Par Éric Leblanc - Discrets, méconnus et toujours dans l'ombre, les entraîneurs adjoints dans la LNH s'avèrent des ingrédients précieux pour les 30 équipes du circuit Bettman. Le RDS.ca vous propose à partir d'aujourd'hui une série de trois articles sur ces enseignants dévoués aux parcours différents. Première rencontre avec Martin Raymond du Lightning de Tampa Bay.

Complice de Guy Boucher depuis environ 20 ans, Raymond semblait destiné à passer sa carrière en tant qu'entraîneur des Redmen de McGill au niveau universitaire. Son parcours a cependant emprunté un virage inattendu et très rapide en 2009 après un règne de 14 saisons à la barre des Redmen.

Raymond a accepté de faire le saut chez les Bulldogs de Hamilton dans la Ligue américaine de hockey en compagnie de Boucher et Daniel Lacroix, mais il ne pouvait prévoir que l'appel de la LNH arriverait si rapidement.

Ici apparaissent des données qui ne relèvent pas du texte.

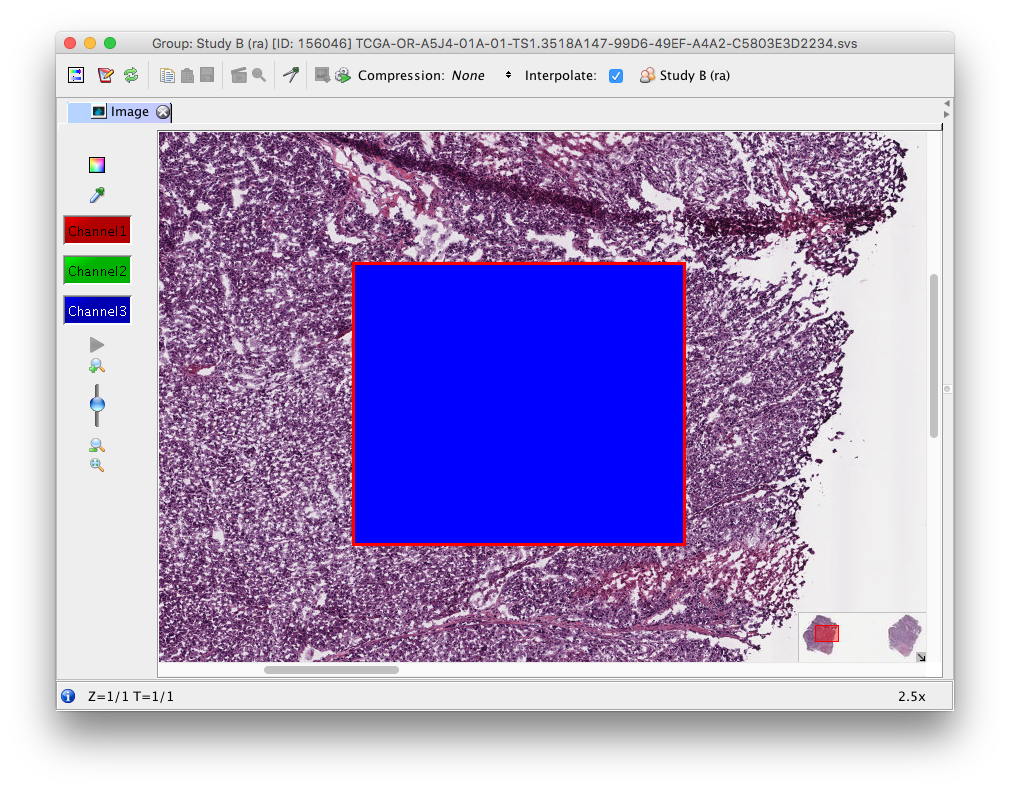This screenshot has width=1010, height=791.
Task: Select the annotation edit tool
Action: tap(105, 74)
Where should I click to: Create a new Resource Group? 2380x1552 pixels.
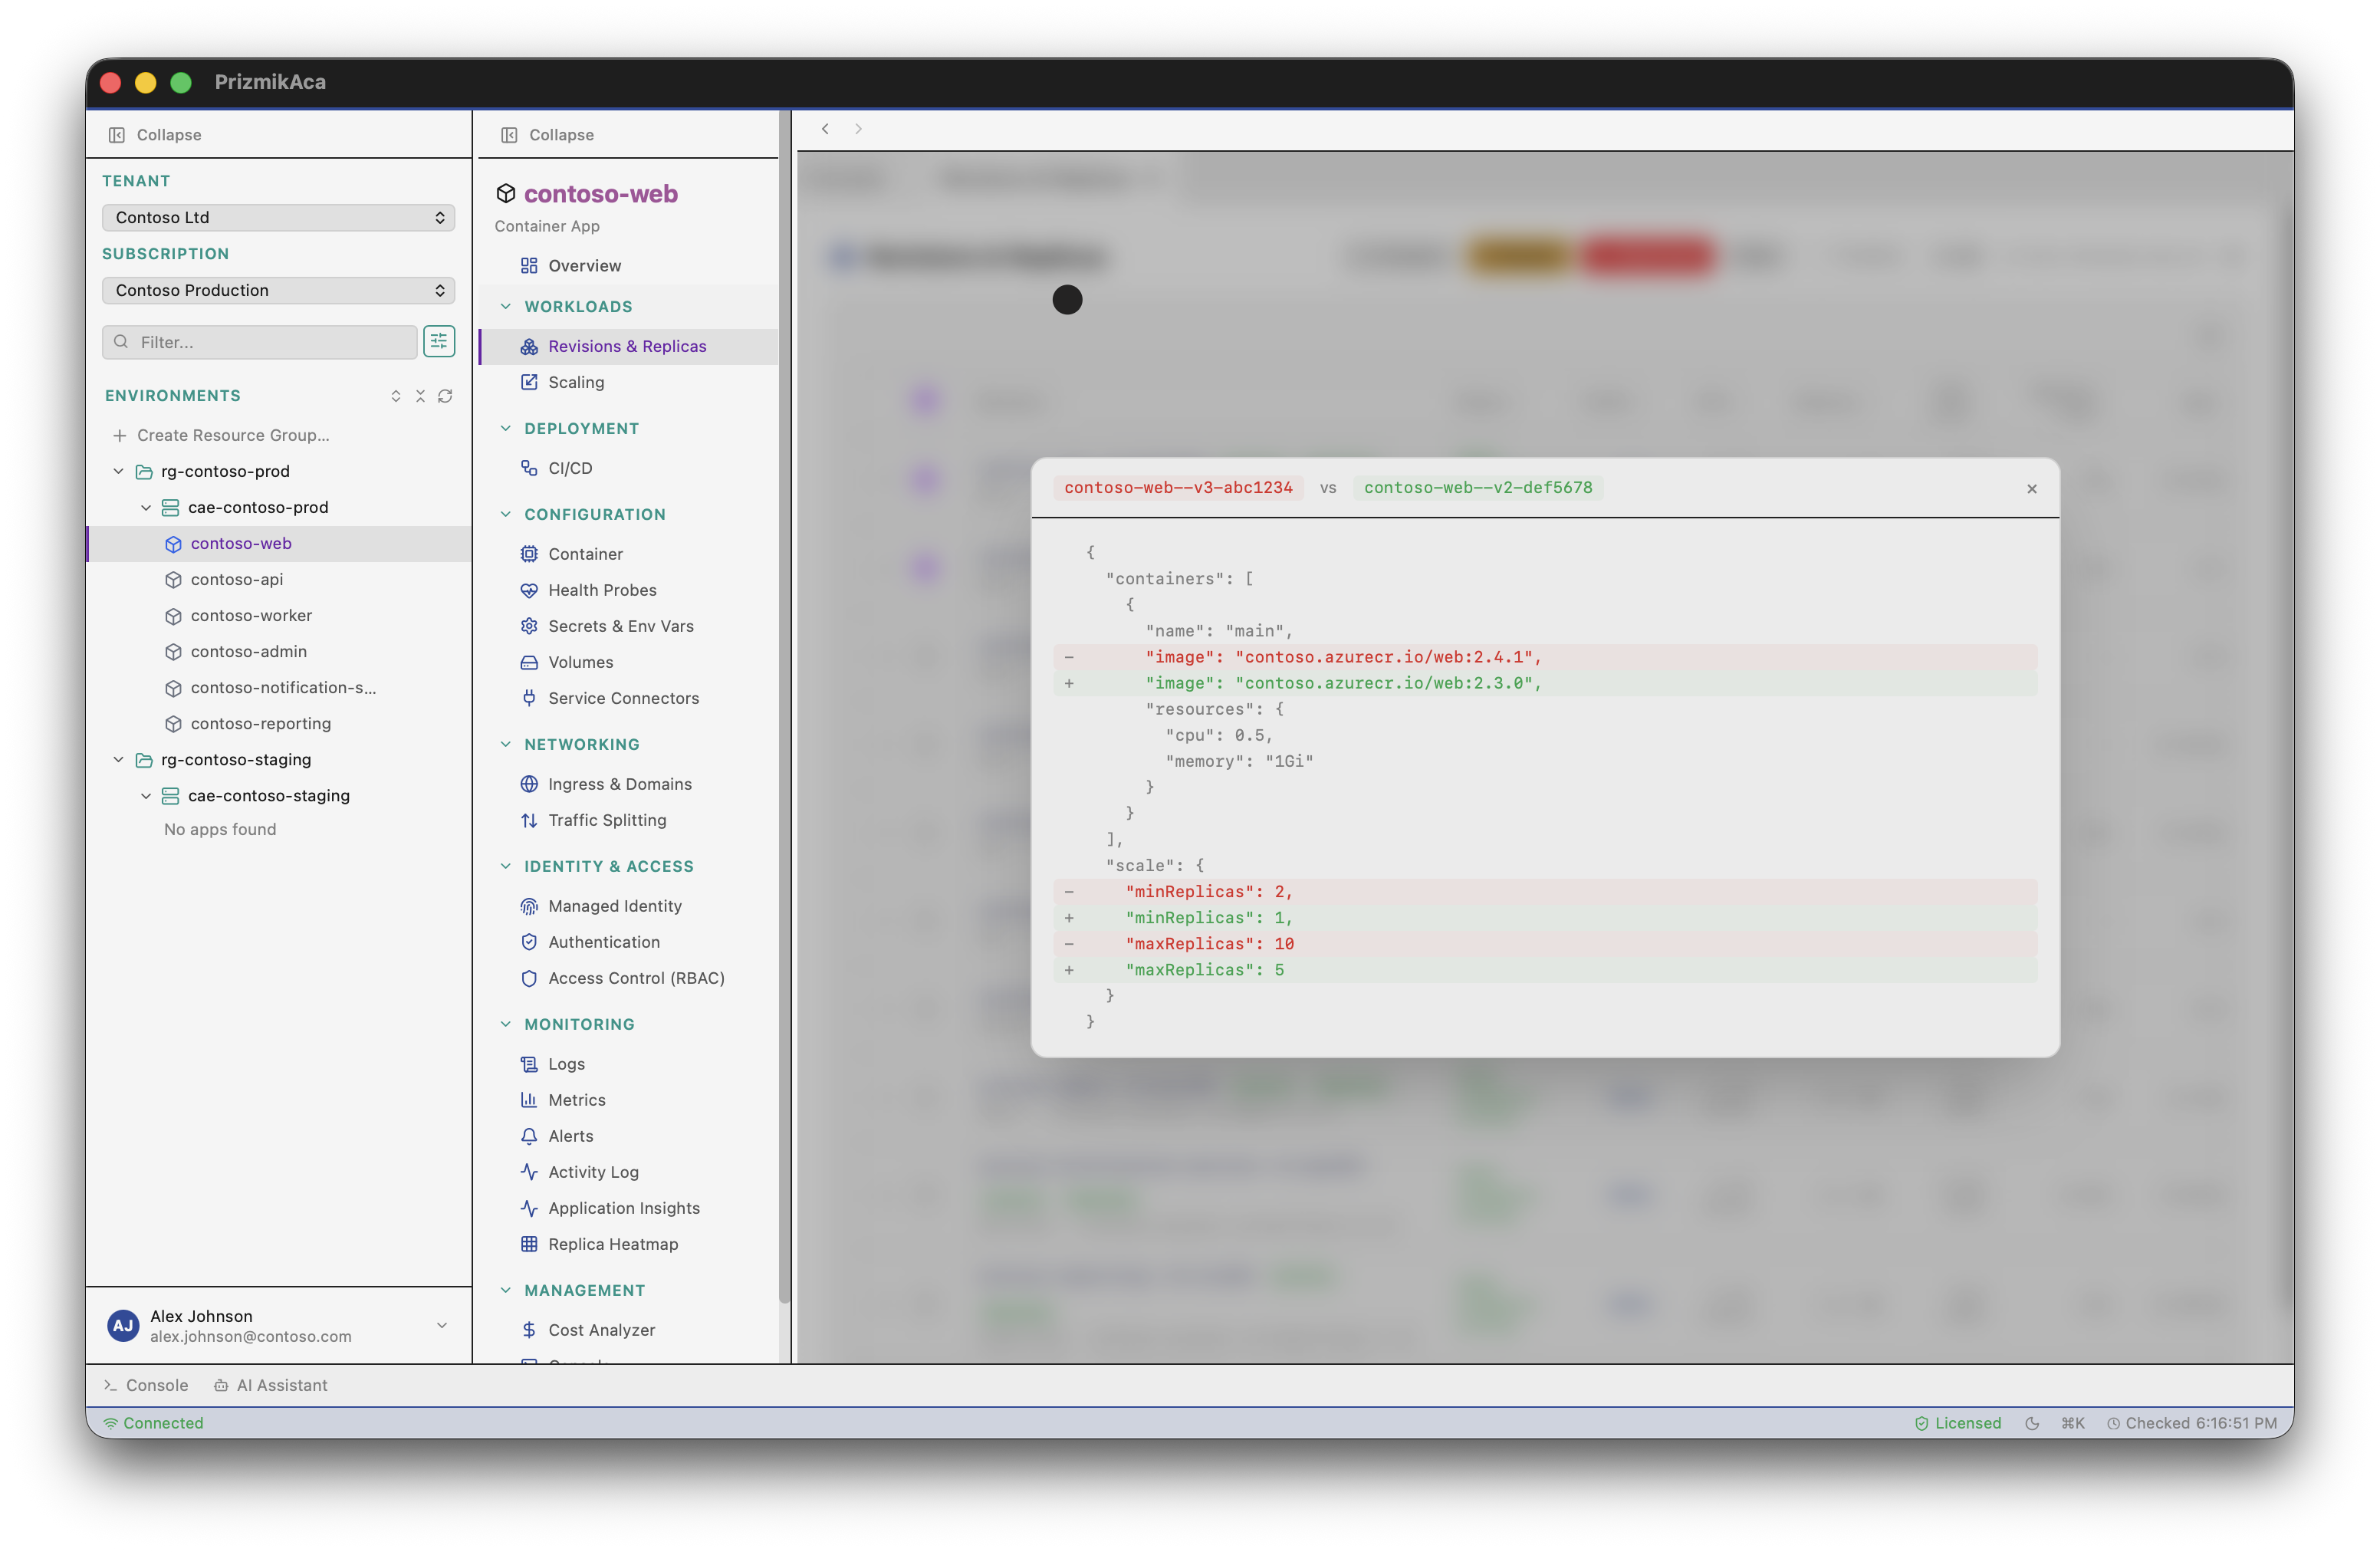(232, 435)
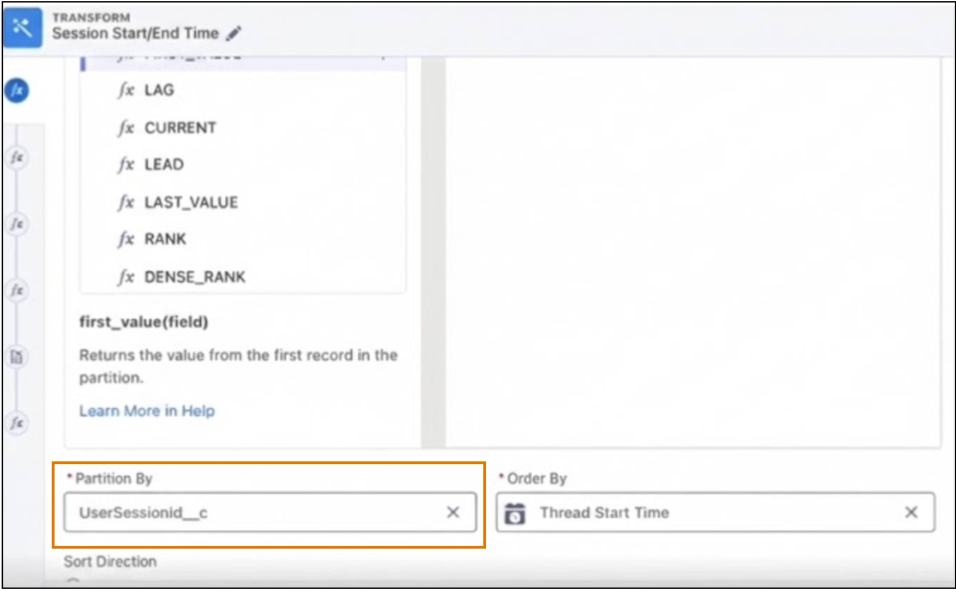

«C'est sûr que j'ai été un peu pris par surprise quand Guy m'a demandé de le suivre dans la Ligue américaine», raconte Raymond. «J'aurais sans doute été plus préparé à faire ce saut quand mes enfants (15 ans et 13 ans) auraient été plus vieux. Mais nous en avons discuté en famille et c'était unanime qu'ils étaient derrière moi. C'est un milieu très compétitif et c'était peut-être ma première et ma dernière chance.»

Grimper du niveau universitaire à la Ligue américaine et ensuite à Ligue nationale aussi rapidement pourrait être étourdissant, mais le trio d'entraîneurs québécois a prouvé le contraire en ramenant le Lightning parmi les meilleures équipes de l'Association Est.

Après 51 matchs, la formation floridienne occupe la deuxième position de l'Association Est et la première position de la division Sud-Est alors qu'elle avait terminé au 12e rang de l'Est en 2009-10 avec 80 points.

«Quand tu commences avec une équipe, tu essaies toujours de ne pas voir trop loin et tu espères batailler pour une place en séries. On aime la façon dont l'équipe a évolué jusqu'à maintenant. On a vécu nos hauts et nos bas, mais nous avons réussi à minimiser les bas. Même si tout le monde nous voit en haut du classement, on demeure réaliste parce qu'on se retrouve seulement à quelques points de la 6e, 7e ou 8e place», met-il en contexte.

Dans un milieu aussi compétitif, les entraîneurs doivent rapidement gagner et obtenir le respect de leurs joueurs pour éviter de subir le cruel sort du congédiement. En raison de leur expérience inexistante dans la LNH, ce dernier défi s'avérait colossal pour Raymond et Boucher.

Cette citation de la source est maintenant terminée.